Hi, we are receiving multiple duplicate streaming events that relate to the same filing event. An example of two events that relate to the same filing received as two separate timepoints:

me_id | 17345
me_monitor_id | 823
me_external_id | b13f95e0-4b61-11ef-9515-e111192e6fb1
me_key | FILINGS–filing-history–MzQzMDI1NzExMmFkaXF6a2N4–2024-07-26T15:14:02.499Z
me_data | {“data”: {“data”: {“date”: “2024-07-26”, “type”: “CS01”, “links”: {“self”: “/company/09463445/filing-history/MzQzMDI1NzExMmFkaXF6a2N4”}, “barcode”: “XD84US75”, “category”: “confirmation-statement”, “description”: “confirmation-statement-with-updates”, “transaction_id”: “MzQzMDI1NzExMmFkaXF6a2N4”, “description_values”: {“made_up_date”: “2024-07-26”}}, “event”: {“type”: “changed”, “timepoint”: 164957821, “published_at”: “2024-07-26T15:14:02.499Z”}, “resource_id”: “MzQzMDI1NzExMmFkaXF6a2N4”, “resource_uri”: “/company/09463445/filing-history/MzQzMDI1NzExMmFkaXF6a2N4”, “resource_kind”: “filing-history”}, “stream”: “FILINGS”, “client_id”: “67babcd0-2c93-11ee-958a-af36d72efa01”, “reference”: “bombpot–67babcd0-2c93-11ee-958a-af36d72efa01–f5a65c40-e15e-11ee-ae68-6350cb592c69”, “monitor_id”: “COMPANIES_HOUSE–67babcd0-2c93-11ee-958a-af36d72efa01–f5a65c40-e15e-11ee-ae68-6350cb592c69”, “company_number”: “09463445”}
me_acknowledged | f
me_notes |
me_communicated_at | 2024-07-27 00:00:05.071233+00
me_timepoint | 164957821
me_created | 2024-07-26 15:14:02.943322+00
me_last_modified | 2024-07-27 00:00:05.071233+00
-[ RECORD 2 ]------±-----------------------------------------------------------------------------------------------------------------------------------------------------------------------------------------------------------------------------------------------------------------------------------------------------------------------------------------------
me_id | 17346
me_monitor_id | 823
me_external_id | ddf50cf0-4b61-11ef-b07f-21e051e087da
me_key | FILINGS–filing-history–MzQzMDI1NzExMmFkaXF6a2N4–2024-07-26T16:15:17.000Z
me_data | {“data”: {“data”: {“date”: “2024-07-26”, “type”: “CS01”, “links”: {“self”: “/company/09463445/filing-history/MzQzMDI1NzExMmFkaXF6a2N4”, “document_metadata”: “https://frontend-doc-api.company-information.service.gov.uk/document/wF5pTegh-cgImDs34Tiq5GEASpKEhINxBNCDF3MsNQo”}, “pages”: 4, “barcode”: “XD84US75”, “category”: “confirmation-statement”, “description”: “confirmation-statement-with-updates”, “transaction_id”: “MzQzMDI1NzExMmFkaXF6a2N4”, “description_values”: {“made_up_date”: “2024-07-26”}}, “event”: {“type”: “changed”, “timepoint”: 164957998, “published_at”: “2024-07-26T16:15:17.000Z”, “fields_changed”: [“links.document_metadata”]}, “resource_id”: “MzQzMDI1NzExMmFkaXF6a2N4”, “resource_uri”: “/company/09463445/filing-history/MzQzMDI1NzExMmFkaXF6a2N4”, “resource_kind”: “filing-history”}, “stream”: “FILINGS”, “client_id”: “67babcd0-2c93-11ee-958a-af36d72efa01”, “reference”: “bombpot–67babcd0-2c93-11ee-958a-af36d72efa01–f5a65c40-e15e-11ee-ae68-6350cb592c69”, “monitor_id”: “COMPANIES_HOUSE–67babcd0-2c93-11ee-958a-af36d72efa01–f5a65c40-e15e-11ee-ae68-6350cb592c69”, “company_number”: “09463445”}
me_acknowledged | f
me_notes |
me_communicated_at | 2024-07-27 00:00:05.071233+00
me_timepoint | 164957998
me_created | 2024-07-26 15:15:17.954237+00
me_last_modified | 2024-07-27 00:00:05.071233+00

I’d like to confirm that each filing event could be uniquely identified through the transaction ID and we could effectively disregard the second event?

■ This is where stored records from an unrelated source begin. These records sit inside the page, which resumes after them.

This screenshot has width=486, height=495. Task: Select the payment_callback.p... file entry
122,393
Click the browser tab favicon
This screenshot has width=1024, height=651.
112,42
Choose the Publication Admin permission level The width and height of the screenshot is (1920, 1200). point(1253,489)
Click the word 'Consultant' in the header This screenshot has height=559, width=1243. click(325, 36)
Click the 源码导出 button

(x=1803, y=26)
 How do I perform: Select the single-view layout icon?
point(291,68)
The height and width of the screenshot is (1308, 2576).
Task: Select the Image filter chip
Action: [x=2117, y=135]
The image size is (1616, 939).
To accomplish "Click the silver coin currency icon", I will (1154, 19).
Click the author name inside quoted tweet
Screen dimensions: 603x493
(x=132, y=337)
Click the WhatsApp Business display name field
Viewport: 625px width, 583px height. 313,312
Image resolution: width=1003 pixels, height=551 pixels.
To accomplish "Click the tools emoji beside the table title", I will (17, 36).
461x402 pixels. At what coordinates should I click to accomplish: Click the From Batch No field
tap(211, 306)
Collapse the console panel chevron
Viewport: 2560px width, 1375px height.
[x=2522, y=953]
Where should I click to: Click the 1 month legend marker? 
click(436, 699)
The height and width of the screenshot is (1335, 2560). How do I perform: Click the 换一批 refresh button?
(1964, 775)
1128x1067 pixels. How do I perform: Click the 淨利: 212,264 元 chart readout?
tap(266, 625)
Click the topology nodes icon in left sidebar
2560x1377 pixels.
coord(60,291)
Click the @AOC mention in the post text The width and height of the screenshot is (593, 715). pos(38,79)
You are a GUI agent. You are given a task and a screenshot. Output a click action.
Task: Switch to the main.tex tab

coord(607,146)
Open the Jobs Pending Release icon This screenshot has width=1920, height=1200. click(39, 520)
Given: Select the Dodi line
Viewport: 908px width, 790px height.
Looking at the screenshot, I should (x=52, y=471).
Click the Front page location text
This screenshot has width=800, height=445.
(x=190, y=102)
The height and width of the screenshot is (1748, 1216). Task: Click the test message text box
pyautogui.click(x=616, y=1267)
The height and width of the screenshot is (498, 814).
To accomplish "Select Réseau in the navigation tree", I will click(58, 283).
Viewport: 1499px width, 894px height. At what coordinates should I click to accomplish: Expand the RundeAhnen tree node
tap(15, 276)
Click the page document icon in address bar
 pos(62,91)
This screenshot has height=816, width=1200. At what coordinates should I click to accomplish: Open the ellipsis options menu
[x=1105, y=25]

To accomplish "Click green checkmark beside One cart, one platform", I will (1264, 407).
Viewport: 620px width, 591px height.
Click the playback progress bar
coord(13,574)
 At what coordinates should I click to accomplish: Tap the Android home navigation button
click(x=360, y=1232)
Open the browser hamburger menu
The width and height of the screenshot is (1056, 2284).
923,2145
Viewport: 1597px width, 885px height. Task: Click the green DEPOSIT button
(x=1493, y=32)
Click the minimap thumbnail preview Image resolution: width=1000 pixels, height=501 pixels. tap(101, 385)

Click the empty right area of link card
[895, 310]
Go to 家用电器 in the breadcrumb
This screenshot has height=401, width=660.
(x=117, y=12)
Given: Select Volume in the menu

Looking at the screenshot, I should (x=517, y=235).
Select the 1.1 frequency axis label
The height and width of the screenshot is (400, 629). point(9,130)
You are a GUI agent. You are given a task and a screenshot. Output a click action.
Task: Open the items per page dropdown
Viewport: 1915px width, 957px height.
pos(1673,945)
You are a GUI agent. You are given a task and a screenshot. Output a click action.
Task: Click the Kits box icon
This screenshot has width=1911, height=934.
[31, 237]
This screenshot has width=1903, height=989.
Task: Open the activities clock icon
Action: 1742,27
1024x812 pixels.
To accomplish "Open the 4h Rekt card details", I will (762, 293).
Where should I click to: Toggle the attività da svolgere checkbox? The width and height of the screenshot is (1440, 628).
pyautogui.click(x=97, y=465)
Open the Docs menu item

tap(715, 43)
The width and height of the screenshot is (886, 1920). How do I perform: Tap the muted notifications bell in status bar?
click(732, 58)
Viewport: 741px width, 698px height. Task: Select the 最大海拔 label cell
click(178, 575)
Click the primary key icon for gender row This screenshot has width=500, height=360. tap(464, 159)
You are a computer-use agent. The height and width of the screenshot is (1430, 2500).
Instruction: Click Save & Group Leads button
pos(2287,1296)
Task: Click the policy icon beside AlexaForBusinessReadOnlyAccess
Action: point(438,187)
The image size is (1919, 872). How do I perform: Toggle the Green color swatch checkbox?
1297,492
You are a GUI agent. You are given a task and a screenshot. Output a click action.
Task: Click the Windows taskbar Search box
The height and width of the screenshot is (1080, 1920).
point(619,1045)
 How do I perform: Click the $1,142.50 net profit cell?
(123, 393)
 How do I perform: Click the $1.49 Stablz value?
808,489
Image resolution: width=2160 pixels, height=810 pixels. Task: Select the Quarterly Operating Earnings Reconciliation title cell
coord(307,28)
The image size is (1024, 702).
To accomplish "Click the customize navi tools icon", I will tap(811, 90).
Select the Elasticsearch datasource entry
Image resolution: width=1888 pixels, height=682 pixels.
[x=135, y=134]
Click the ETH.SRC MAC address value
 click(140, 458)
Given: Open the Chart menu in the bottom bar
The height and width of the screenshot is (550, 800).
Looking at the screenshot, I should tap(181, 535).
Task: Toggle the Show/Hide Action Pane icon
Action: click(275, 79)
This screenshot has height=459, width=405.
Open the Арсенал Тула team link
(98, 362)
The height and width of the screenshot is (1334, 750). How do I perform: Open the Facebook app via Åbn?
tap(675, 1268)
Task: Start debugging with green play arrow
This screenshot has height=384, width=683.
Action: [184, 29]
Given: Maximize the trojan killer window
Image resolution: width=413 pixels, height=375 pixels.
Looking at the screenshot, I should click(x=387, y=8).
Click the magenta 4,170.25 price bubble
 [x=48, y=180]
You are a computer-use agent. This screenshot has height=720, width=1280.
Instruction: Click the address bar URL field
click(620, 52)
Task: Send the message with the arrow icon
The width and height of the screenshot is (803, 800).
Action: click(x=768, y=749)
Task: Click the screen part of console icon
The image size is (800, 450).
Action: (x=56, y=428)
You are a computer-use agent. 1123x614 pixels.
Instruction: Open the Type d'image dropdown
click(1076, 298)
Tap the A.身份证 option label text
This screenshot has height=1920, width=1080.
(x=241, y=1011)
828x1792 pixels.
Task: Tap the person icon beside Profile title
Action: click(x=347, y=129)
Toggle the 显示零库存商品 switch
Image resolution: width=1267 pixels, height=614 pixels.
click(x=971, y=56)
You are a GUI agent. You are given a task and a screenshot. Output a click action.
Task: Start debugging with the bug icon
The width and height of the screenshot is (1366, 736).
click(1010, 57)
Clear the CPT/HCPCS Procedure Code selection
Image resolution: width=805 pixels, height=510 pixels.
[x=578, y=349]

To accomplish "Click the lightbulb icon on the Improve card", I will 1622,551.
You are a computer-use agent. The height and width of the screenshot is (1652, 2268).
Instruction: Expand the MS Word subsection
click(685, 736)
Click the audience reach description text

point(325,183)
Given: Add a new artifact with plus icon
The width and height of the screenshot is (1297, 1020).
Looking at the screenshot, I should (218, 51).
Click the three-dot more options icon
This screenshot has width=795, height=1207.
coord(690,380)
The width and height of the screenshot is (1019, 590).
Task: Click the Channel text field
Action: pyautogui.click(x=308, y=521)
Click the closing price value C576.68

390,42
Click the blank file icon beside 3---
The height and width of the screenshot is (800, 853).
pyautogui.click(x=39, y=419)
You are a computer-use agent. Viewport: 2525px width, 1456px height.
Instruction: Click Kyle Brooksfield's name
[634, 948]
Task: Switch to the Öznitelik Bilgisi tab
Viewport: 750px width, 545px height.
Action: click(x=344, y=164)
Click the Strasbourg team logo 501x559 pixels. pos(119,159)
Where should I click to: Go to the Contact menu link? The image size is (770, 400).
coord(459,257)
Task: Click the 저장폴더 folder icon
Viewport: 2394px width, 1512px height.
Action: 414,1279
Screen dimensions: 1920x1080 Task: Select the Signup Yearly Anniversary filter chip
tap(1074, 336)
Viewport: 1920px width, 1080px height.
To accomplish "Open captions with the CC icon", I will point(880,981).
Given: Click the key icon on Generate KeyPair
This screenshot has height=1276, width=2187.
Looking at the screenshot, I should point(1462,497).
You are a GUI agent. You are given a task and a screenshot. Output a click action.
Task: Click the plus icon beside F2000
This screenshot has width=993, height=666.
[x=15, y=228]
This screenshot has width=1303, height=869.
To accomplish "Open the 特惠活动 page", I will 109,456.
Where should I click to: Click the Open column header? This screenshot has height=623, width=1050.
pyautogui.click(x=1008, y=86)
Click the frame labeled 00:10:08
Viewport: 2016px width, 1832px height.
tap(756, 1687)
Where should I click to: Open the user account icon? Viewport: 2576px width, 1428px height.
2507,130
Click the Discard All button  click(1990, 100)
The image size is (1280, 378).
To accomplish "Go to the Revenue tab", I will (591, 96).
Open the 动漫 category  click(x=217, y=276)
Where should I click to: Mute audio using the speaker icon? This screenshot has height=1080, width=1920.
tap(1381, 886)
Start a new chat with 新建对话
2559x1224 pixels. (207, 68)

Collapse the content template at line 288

The use case here is to alert customers of filing events that relates to a company they are monitoring and currently customers would receive multiple notifications that relate to the same filing event.

One of the events is produced when the document is filed (but before its fully processed), and another event is sent once the document is processed and available for download from their Document API.
So the first event will be missing the links.document_metadata but it will be present in the second. Hence the fields_changed value of the second event. You can decide which of these events you want to use, as it will depend on the use case.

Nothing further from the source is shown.